Entries shown -

:::::

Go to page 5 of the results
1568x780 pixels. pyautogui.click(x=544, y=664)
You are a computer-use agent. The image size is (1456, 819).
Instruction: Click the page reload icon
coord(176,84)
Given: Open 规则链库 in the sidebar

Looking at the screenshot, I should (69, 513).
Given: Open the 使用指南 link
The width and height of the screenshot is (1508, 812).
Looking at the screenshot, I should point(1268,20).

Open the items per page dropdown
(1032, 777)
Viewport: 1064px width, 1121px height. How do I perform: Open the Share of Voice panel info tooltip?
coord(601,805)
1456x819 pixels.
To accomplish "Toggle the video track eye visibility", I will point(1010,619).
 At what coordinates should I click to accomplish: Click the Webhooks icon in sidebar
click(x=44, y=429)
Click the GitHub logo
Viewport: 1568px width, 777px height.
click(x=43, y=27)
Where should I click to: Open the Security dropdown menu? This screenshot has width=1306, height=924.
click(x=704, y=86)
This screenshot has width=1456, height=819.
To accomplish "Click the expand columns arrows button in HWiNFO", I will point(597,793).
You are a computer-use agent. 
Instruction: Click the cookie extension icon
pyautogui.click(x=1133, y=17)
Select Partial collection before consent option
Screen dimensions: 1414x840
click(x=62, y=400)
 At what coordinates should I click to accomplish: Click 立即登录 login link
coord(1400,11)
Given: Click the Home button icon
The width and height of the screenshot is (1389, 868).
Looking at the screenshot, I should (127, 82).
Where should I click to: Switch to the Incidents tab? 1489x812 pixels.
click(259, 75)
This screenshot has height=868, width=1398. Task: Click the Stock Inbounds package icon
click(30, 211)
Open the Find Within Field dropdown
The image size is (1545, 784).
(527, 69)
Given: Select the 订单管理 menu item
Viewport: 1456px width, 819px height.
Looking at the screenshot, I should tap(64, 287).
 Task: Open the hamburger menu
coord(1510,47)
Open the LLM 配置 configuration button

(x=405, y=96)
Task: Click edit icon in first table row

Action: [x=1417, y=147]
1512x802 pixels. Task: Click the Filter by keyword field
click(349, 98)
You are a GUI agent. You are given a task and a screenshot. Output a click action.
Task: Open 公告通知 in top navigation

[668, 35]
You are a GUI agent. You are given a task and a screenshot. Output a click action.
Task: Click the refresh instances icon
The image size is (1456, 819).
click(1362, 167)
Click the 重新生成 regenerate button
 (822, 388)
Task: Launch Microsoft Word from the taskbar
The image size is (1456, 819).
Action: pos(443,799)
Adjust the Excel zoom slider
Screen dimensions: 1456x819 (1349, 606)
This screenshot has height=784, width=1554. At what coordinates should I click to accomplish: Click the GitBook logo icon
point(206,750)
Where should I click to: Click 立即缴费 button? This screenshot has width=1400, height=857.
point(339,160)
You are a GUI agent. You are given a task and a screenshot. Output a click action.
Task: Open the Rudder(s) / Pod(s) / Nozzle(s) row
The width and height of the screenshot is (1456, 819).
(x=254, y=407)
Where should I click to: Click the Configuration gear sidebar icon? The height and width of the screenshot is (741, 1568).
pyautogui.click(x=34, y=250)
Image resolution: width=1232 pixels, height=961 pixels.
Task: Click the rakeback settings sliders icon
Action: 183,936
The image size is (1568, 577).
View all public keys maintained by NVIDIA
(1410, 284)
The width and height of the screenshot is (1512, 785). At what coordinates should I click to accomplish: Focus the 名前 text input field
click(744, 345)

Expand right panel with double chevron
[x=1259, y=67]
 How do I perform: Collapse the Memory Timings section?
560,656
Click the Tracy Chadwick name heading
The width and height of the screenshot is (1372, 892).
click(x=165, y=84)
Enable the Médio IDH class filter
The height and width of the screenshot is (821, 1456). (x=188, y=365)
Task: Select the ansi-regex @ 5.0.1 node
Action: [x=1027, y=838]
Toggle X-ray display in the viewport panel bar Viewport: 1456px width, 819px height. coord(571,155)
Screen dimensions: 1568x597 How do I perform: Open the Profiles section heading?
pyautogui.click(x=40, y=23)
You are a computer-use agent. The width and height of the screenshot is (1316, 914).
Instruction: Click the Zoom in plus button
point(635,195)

:::::

What the task asks -
A single number is the whole answer: how many lines in the entries hold the word "Toggle".

Exercise answer -
2